The pressure that Brenda experienced to play the part of a girl made her adamant refusal to do so all the more remarkable. She spat her estrogen pills into the toilet and ran from the room at any mention of the surgery that would make her a "complete" woman. At the age of 11, after a particularly disturbing session with Money, she threatened suicide. It was the family's last trip to Baltimore. Several years later, with the help of a more sympathetic therapist, Brenda renamed herself David and began the painful process (including reconstructive surgery) of returning to her original gender.

Piece by piece, Colapinto puts together the fascinating puzzle that resulted from Ron and Janet Reimer's decision to raise Bruce as Brenda. Transcripts and notes from psychological sessions, as well as excerpts from the hundreds of hours of interviews Colapinto conducted with the Reimer family and those who knew them during Bruce/Brenda's childhood, create a sense of immediacy; reading of the torturous emotional stress endured by all involved, it is impossible not to empathize. And, most important, we hear from David Reimer: the man who was born a boy and spent 14 years of his life as a girl before returning to his original gender.
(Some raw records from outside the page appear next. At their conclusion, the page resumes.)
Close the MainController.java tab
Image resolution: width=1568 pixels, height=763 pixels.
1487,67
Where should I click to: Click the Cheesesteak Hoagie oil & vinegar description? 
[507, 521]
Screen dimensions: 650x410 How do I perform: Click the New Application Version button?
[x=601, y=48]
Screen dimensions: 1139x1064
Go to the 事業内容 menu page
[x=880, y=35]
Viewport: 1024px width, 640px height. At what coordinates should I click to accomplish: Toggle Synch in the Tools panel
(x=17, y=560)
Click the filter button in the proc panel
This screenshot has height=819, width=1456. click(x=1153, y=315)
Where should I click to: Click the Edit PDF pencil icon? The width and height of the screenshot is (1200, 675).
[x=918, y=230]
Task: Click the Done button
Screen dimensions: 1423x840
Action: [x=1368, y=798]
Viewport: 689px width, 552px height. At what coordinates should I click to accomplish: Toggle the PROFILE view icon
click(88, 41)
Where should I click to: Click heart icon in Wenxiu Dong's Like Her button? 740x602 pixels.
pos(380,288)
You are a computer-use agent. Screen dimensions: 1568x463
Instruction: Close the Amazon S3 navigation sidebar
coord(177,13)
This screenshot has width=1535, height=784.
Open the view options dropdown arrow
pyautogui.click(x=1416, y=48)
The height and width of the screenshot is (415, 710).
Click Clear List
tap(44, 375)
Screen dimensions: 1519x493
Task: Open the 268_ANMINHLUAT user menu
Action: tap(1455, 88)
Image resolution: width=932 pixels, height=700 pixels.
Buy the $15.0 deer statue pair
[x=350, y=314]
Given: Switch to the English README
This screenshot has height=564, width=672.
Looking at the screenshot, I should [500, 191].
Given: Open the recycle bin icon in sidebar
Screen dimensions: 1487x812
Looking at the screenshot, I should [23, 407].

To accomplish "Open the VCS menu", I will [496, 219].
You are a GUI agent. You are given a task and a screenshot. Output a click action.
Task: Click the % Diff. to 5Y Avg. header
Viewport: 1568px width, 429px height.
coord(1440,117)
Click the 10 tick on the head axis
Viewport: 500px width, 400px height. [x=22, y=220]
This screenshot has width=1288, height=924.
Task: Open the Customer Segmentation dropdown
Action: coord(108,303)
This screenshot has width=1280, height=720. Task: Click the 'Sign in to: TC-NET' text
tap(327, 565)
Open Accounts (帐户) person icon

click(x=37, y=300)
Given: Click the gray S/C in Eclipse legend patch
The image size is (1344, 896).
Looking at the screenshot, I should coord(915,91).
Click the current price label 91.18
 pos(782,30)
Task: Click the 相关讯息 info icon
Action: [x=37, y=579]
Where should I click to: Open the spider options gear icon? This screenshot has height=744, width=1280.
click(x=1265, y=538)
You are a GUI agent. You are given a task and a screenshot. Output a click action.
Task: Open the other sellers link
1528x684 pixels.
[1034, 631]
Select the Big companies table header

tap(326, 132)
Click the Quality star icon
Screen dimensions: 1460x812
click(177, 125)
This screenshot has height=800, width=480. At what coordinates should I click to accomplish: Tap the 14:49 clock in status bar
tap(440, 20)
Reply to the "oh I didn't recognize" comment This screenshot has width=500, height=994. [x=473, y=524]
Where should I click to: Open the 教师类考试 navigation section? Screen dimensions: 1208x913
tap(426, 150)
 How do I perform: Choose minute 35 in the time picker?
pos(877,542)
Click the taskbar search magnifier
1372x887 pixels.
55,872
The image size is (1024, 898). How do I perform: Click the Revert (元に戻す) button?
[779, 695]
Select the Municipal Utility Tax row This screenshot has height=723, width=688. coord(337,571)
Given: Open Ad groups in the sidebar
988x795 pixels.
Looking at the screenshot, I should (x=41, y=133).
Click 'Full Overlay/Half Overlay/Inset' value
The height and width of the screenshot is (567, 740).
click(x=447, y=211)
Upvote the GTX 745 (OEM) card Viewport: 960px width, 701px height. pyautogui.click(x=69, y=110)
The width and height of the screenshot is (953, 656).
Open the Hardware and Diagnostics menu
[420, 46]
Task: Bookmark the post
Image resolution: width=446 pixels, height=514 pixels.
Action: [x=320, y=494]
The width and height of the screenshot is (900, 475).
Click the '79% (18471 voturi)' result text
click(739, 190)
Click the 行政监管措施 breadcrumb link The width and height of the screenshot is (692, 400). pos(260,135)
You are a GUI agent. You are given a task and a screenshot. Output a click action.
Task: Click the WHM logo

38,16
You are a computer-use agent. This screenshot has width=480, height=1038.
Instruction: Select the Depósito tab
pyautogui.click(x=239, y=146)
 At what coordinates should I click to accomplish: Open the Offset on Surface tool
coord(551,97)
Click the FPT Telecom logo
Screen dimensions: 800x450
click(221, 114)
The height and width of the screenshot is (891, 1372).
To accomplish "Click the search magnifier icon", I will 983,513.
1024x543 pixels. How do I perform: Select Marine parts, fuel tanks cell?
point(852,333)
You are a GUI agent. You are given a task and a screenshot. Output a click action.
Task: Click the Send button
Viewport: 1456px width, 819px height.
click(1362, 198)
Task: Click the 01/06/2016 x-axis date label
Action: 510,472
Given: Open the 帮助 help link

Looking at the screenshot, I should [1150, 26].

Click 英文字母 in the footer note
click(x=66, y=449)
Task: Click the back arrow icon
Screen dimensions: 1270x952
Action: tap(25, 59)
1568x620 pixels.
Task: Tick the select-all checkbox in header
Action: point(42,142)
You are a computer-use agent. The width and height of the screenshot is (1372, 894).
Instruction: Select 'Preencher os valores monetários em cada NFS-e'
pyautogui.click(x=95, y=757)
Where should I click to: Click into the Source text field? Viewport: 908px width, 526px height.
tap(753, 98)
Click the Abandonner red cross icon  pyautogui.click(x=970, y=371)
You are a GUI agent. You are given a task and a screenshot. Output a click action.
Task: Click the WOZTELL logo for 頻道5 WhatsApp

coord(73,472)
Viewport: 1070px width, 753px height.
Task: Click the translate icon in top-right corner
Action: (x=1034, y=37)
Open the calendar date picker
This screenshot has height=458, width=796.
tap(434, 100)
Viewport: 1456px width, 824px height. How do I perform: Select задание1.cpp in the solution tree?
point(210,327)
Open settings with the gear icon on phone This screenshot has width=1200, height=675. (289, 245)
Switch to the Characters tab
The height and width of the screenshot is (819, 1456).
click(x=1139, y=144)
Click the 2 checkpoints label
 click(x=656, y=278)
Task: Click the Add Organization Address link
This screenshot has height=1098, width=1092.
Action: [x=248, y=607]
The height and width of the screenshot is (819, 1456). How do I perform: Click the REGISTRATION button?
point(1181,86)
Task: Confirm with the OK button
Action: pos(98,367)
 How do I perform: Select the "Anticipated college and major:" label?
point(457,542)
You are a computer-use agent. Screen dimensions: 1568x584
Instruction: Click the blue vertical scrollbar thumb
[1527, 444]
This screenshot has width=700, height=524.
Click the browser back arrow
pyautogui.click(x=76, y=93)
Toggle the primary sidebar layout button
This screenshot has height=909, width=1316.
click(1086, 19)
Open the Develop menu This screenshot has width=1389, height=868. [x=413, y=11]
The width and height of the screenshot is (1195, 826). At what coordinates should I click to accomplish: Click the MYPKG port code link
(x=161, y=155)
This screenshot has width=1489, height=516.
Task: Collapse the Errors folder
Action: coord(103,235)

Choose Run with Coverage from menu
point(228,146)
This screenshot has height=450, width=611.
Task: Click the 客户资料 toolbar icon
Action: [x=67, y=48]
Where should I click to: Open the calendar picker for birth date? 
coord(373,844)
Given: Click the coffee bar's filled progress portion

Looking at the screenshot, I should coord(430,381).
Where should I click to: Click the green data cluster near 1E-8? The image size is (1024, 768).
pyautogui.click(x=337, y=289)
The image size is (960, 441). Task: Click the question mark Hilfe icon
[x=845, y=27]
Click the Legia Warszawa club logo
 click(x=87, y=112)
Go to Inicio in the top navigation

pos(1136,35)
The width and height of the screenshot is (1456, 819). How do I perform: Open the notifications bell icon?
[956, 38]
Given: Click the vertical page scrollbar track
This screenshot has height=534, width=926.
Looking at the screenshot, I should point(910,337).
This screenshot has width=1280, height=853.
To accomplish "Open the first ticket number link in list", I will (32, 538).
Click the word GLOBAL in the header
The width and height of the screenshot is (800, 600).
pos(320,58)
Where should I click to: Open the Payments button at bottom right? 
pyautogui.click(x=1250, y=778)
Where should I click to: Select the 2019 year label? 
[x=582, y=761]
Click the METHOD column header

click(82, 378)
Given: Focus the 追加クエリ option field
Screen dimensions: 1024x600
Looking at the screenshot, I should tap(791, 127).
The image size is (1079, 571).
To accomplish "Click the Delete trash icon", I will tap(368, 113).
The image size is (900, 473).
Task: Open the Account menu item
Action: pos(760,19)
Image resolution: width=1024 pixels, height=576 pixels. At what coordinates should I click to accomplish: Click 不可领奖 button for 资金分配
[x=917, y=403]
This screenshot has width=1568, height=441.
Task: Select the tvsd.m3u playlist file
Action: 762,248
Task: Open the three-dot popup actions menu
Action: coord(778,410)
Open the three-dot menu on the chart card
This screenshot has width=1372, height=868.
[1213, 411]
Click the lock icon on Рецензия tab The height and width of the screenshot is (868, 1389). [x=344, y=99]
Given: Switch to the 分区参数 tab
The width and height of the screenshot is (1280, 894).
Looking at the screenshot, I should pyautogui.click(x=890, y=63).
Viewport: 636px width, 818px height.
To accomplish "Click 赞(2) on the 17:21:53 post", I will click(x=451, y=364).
"If I had lost my arms and my legs and wound up in a wheelchair . . . would that make me less of a person?" David asks. "It just seems that they implied that you're nothing if your penis is gone. The second you lose that, you're nothing, and they've got to do surgery and hormones to turn you into something." Now married, Reimer lives a quiet life with his wife, Jane, and her three children. "Mom and Dad wanted this to work so I'd be happy," he says of the experiment. "But I couldn't be happy for my parents . . . You can't be something you're not. You have to be you."